● **Problem description**: Your answer must consist solely of the lines from the one containing "The height and width of the screenshot is (819, 1456)." through the last line of the records below, reproduced exactly, with all pictures omitted.

───── Supplied information

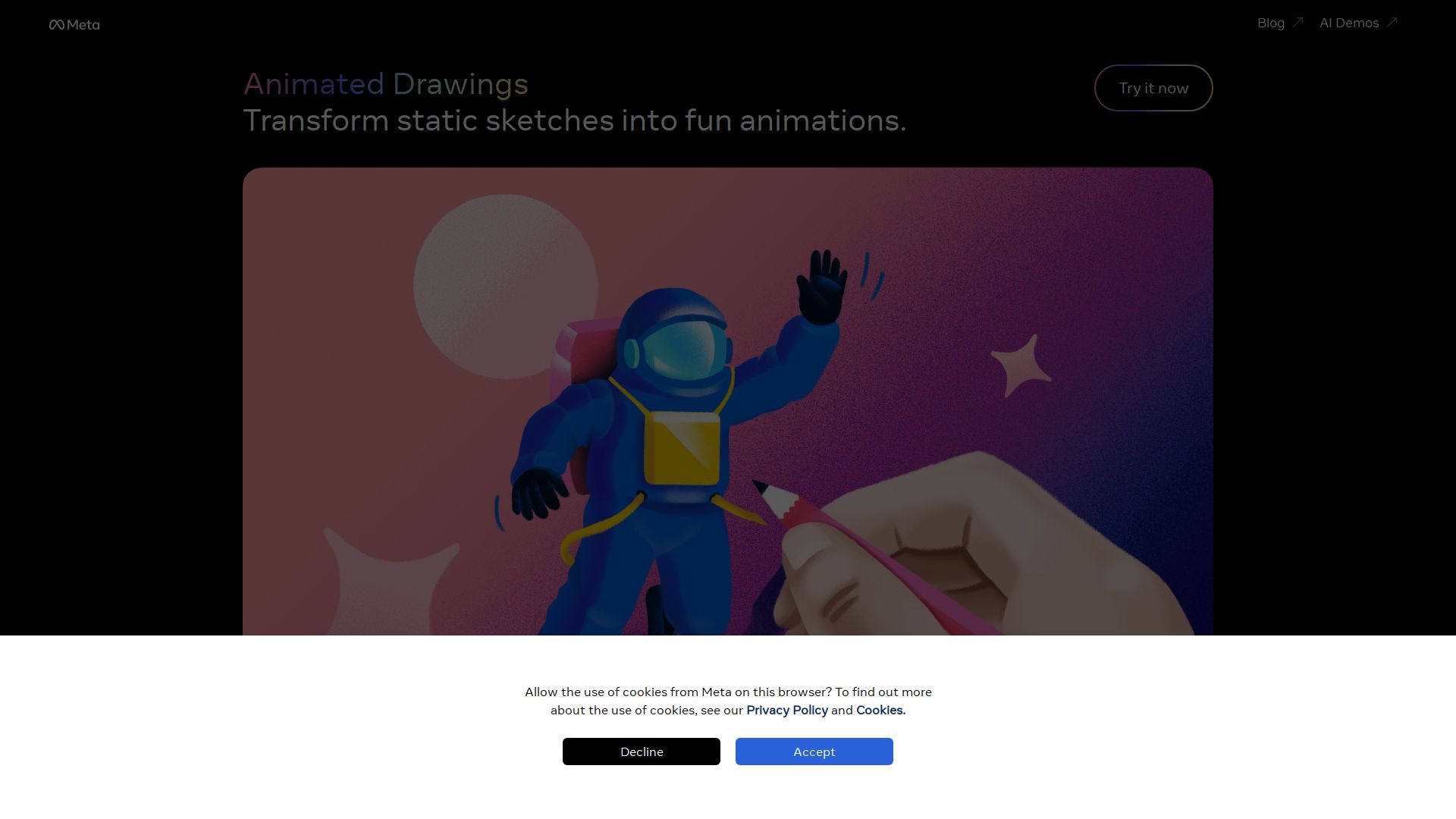The image size is (1456, 819).
Task: Click the arrow icon next to Blog
Action: [x=1298, y=22]
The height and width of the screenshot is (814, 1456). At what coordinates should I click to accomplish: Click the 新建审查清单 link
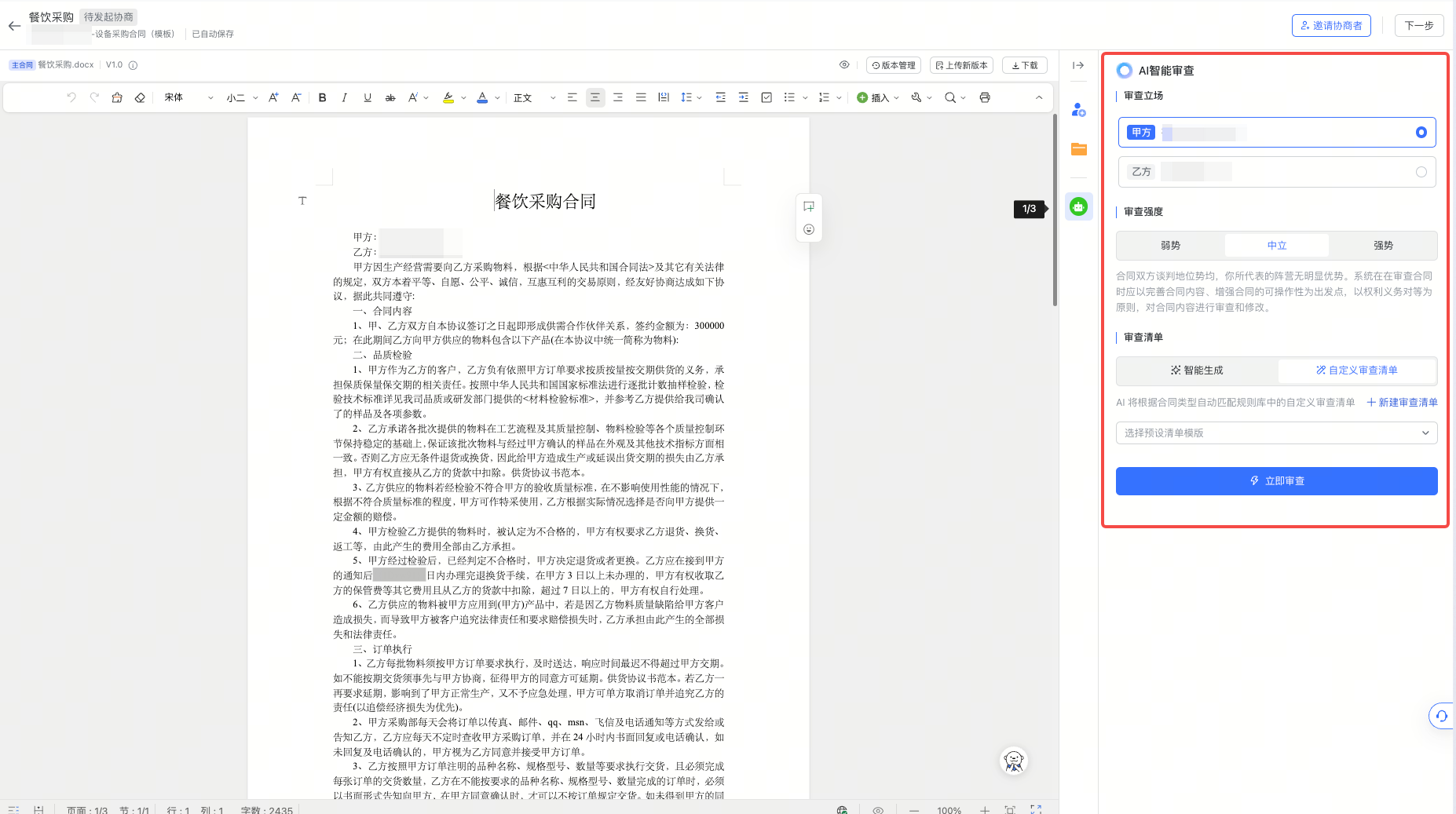(x=1402, y=402)
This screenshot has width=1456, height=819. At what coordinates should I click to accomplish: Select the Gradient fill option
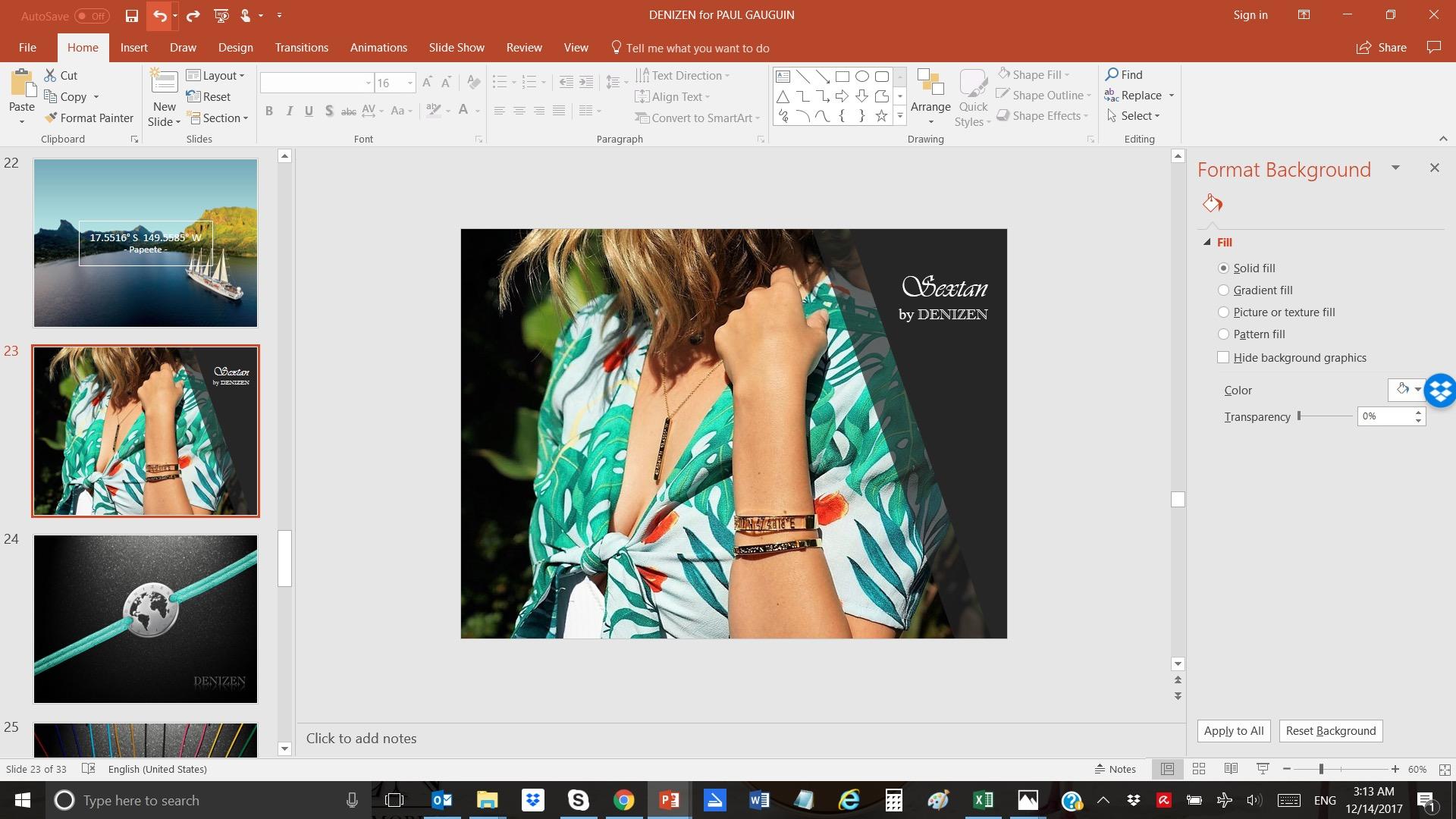coord(1223,290)
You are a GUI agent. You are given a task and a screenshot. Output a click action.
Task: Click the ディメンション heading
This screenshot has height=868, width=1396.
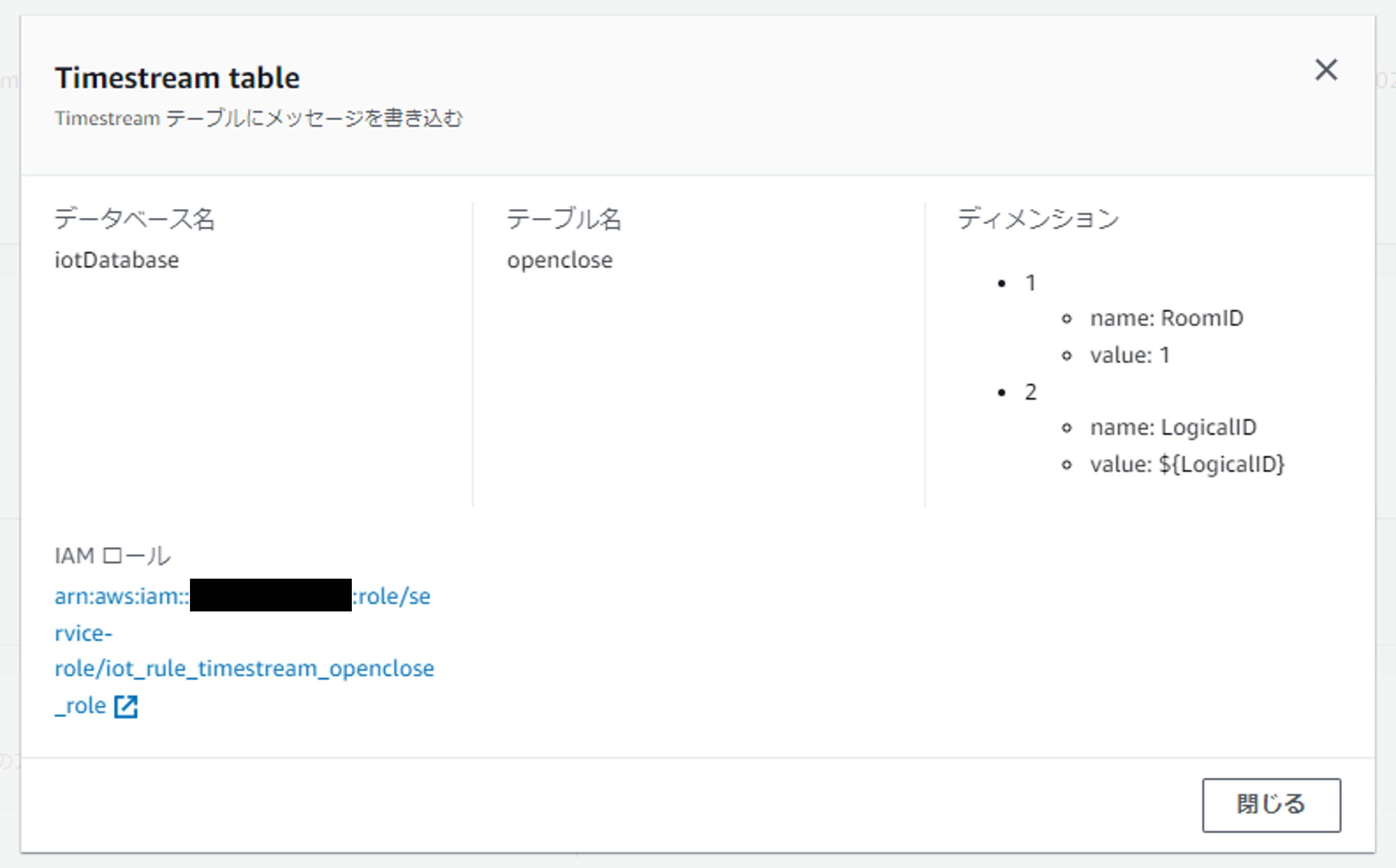click(x=1038, y=219)
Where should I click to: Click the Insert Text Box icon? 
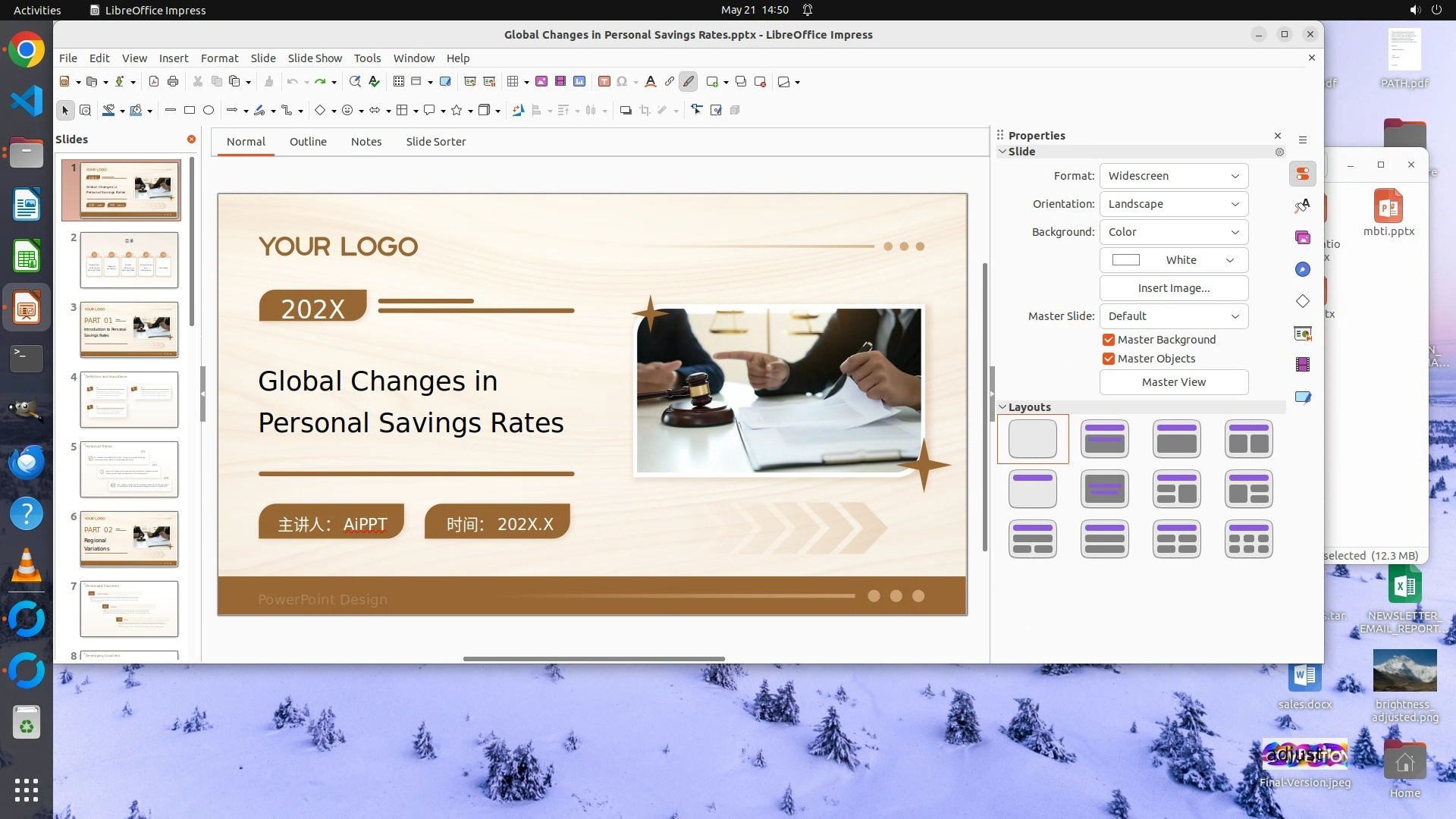click(604, 81)
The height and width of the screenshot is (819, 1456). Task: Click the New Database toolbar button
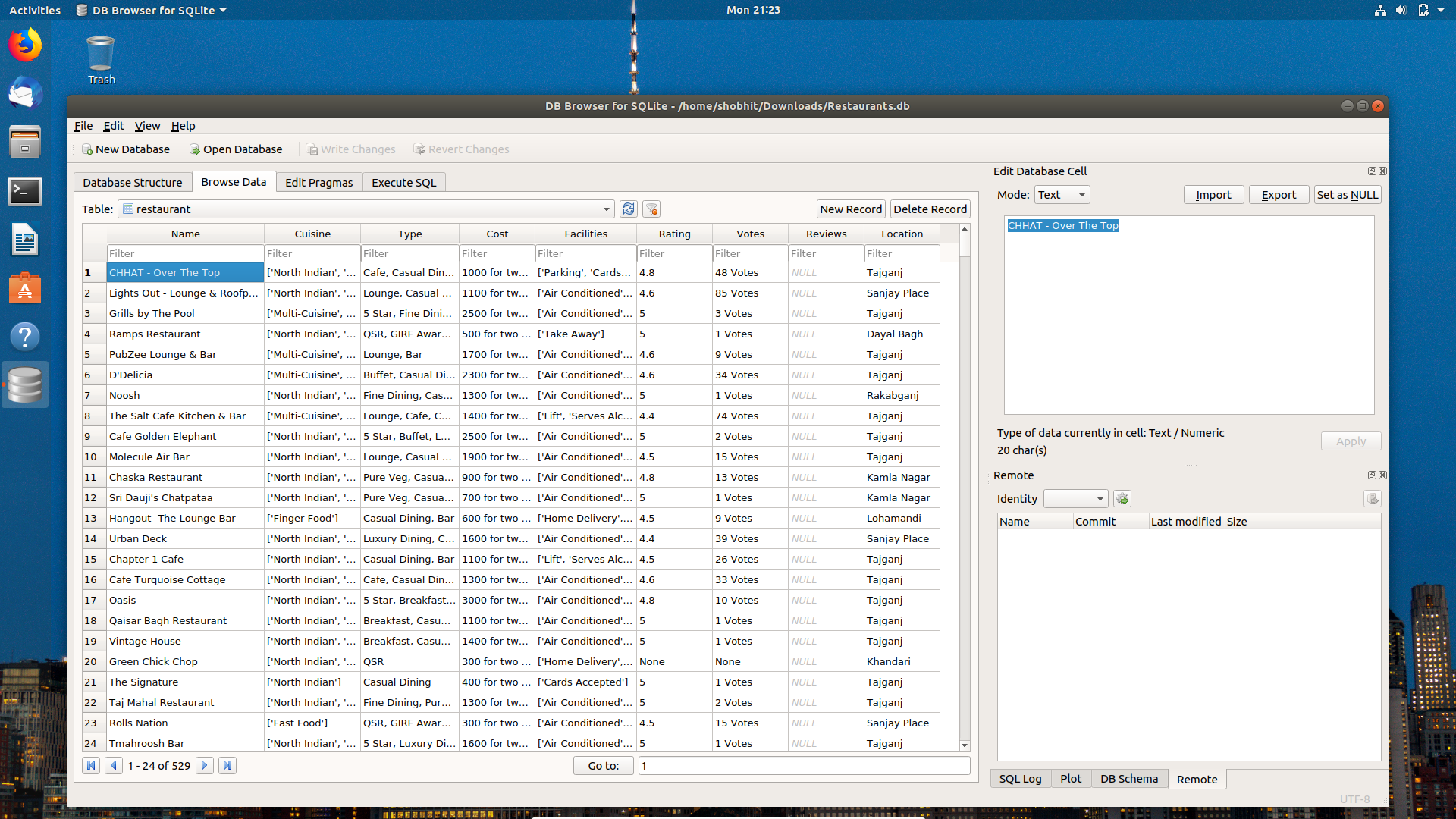click(x=126, y=149)
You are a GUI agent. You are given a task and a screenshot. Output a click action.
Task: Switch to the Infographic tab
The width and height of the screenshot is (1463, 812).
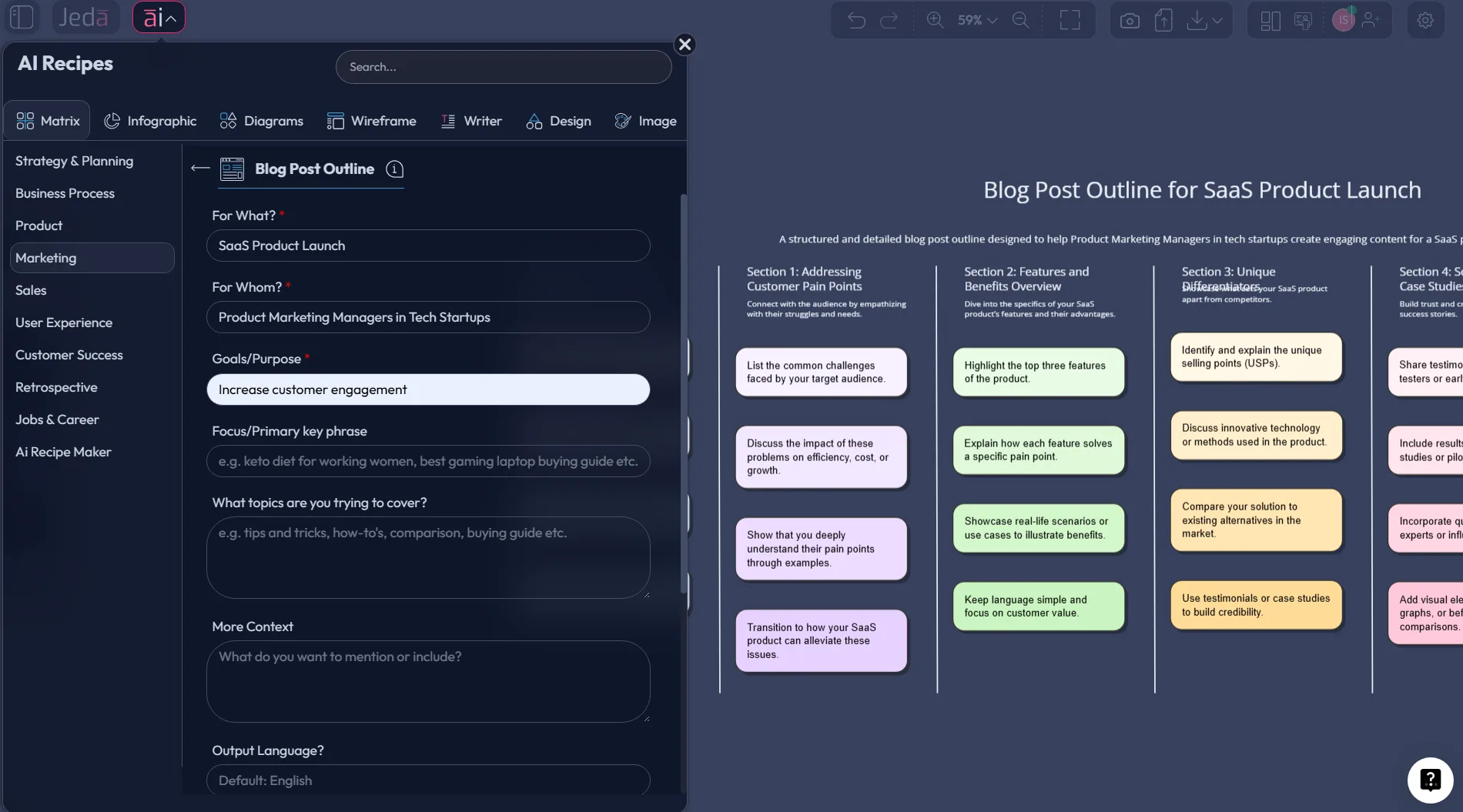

──────────

● **Written answer**:
The height and width of the screenshot is (819, 1456). Task: Click the New Database toolbar button
click(x=126, y=149)
You are a GUI agent. You are given a task and a screenshot. Output a click action.
Task: Switch to the Infographic tab
The width and height of the screenshot is (1463, 812).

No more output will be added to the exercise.